::: Texto em análise

O início do século XX, fruto de uma grande revolução no campo científico, herdou do século anterior uma filosofia que iniciara idealista e termina como positivista. Filosofia essa que atacou e depreciou todo pensamento metafísico e idealista, e desembocou assim no naturalismo e no positivismo[1]. A partir da afirmação de que a única realidade existente era a realidade física, ou seja, aquilo que podia ser comprovado por uma teoria científica, reduziu a realidade a conceitos da natureza que afirmam a finalidade suprema do homem.

Partícipe nesse contexto, em 1905, em Viena, nasceu Viktor Emil Frankl (1905-1997), judeu, estudou neurologia e psiquiatria na Universidade de Viena, onde teve os primeiros contatos com Sigmund Freud. Não concordando com a postura determinista e reducionista sobre o homem que o pai da psicanálise apresentava - que o homem era sempre movido pela busca de prazer, migrou para a psicologia individual de Alfred Adler. Posteriormente foi convidado a se desligar da psicologia individual, por discordar da visão que Adler apresentava sobre a neurose e por discordar também que o ser humano é motivado unicamente pela busca de poder, movido por um complexo de inferioridade.

Com a sua saída do conselho de psicologia, Viktor Frankl fundou a terceira escola vienense de psicoterapia, a logoterapia[2]. Por ser judeu, foi preso pelo regime nazista juntamente com os seus familiares em setembro de 1942, foi conduzido à estação de trem de Bauschwitz para o campo de Theresienstadt. Frankl conheceu também outros três campos de concentração: Auschwist, Kaufering e Türkhein. Sua experiência nos campos lhe serviu para experienciar e validar sua teoria, através do experimentum crucis[3], ou seja, experiência da cruz, em que ele não tinha mais nada e só poderia discernir o que era essencial diante da situação-limite.

Liberto dos campos de concentração em 1945, Frankl foi nomeado chefe do departamento de neurologia da Policlínica de Viena, recebeu o grau de doutor em Filosofia, defendendo sua tese sobre o “Deus oculto”, foi nomeado professor de neurologia e psiquiatria da Universidade de Viena, proferiu duzentas e nove conferencias em universidades dos cinco continentes, chegando a escrever 32 livros. Recebeu o prêmio Oskar Pfitzer, além de ter recebido vinte e nove títulos de Doutor Honoris Causa por diversas universidades do mundo acerca do homem.

Ele denomina o ser humano espiritual - não o qualificamos como meramente religioso - como uma dimensão que há muito procurava, e até então não era notada. A dimensão espiritual ou noética, de origem grega nous, é o termo usado por Frankl para denominar essa categoria espiritual, o que diferencia o ser humano de outros seres, e o eleva da categoria meramente animal, como afirma Aquino que “Frankl atribui a dimensão noética à especificidade do ser humano, pois esta não é compartilhada com os outros entes, sendo considerada a dimensão dos fenômenos especificamente humanos” FRANKL apud AQUINO (2013, p. 44).

::::::
::: Itens de dados

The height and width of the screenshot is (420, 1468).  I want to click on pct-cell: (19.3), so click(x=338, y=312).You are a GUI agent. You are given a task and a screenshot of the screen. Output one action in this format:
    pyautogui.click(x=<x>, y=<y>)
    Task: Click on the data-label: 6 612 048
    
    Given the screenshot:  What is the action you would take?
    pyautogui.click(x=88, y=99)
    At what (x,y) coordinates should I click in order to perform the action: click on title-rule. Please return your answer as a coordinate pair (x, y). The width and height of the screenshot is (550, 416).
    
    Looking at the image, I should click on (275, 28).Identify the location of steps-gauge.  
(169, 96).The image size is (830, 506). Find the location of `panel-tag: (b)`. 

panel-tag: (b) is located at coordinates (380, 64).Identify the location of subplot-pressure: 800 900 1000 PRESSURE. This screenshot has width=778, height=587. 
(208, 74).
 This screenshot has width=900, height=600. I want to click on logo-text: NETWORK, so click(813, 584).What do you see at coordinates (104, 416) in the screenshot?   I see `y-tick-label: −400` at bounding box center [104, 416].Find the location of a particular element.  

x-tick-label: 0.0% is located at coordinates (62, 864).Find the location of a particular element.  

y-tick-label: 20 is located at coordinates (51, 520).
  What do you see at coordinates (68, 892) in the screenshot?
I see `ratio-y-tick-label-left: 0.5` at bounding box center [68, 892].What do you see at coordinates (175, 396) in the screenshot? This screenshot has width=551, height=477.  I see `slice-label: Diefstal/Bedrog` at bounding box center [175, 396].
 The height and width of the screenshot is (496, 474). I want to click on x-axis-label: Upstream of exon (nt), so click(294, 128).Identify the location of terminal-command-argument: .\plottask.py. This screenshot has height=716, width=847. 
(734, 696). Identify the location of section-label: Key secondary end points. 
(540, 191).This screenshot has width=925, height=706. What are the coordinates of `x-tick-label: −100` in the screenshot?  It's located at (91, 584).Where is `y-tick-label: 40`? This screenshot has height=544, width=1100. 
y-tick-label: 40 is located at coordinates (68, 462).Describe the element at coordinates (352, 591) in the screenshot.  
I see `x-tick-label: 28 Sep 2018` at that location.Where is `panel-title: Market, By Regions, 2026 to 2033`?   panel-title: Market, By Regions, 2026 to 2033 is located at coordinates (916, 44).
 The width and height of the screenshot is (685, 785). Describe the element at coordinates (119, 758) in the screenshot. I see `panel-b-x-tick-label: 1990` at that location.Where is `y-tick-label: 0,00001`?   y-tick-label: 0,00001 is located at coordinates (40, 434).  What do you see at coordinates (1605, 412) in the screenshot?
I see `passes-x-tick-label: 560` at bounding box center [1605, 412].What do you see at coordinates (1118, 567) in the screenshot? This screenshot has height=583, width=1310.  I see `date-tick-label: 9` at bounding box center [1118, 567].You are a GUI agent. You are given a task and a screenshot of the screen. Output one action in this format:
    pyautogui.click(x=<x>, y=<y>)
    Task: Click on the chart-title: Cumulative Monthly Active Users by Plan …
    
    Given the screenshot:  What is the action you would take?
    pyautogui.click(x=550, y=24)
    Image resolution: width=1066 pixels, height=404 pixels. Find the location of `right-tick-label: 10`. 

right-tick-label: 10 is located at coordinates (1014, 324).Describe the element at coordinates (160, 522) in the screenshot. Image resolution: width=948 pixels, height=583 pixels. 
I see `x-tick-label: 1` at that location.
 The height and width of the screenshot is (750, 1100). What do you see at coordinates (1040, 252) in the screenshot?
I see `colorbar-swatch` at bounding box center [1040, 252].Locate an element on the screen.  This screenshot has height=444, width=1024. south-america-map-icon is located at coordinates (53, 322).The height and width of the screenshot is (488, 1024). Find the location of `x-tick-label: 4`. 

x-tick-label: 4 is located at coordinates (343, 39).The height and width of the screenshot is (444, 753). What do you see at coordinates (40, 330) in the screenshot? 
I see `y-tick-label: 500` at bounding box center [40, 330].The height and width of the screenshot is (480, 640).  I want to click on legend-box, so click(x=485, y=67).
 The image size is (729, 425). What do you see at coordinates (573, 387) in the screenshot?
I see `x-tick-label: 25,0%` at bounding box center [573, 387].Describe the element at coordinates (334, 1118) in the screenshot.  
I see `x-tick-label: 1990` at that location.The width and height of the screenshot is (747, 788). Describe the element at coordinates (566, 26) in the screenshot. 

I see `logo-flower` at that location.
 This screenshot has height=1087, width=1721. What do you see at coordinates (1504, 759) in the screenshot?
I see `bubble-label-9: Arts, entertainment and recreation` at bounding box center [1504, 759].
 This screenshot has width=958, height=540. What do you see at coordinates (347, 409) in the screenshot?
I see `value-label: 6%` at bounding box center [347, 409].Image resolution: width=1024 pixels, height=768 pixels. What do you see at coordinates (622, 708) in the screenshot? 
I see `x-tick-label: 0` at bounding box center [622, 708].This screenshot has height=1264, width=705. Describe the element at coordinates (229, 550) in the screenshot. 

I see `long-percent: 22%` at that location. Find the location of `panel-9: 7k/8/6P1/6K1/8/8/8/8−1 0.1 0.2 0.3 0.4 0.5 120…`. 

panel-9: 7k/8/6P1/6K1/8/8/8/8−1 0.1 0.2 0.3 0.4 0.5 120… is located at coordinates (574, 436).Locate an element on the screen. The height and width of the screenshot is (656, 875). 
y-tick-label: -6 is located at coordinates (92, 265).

::::::

Transcreva sem alterações o trecho do texto sobre Viktor Frankl que começa nas palavras "Partícipe nesse contexto, em" e termina após "complexo de inferioridade.". Baseie-se somente no texto sobre Viktor Frankl.

Resposta do exercício:
Partícipe nesse contexto, em 1905, em Viena, nasceu Viktor Emil Frankl (1905-1997), judeu, estudou neurologia e psiquiatria na Universidade de Viena, onde teve os primeiros contatos com Sigmund Freud. Não concordando com a postura determinista e reducionista sobre o homem que o pai da psicanálise apresentava - que o homem era sempre movido pela busca de prazer, migrou para a psicologia individual de Alfred Adler. Posteriormente foi convidado a se desligar da psicologia individual, por discordar da visão que Adler apresentava sobre a neurose e por discordar também que o ser humano é motivado unicamente pela busca de poder, movido por um complexo de inferioridade.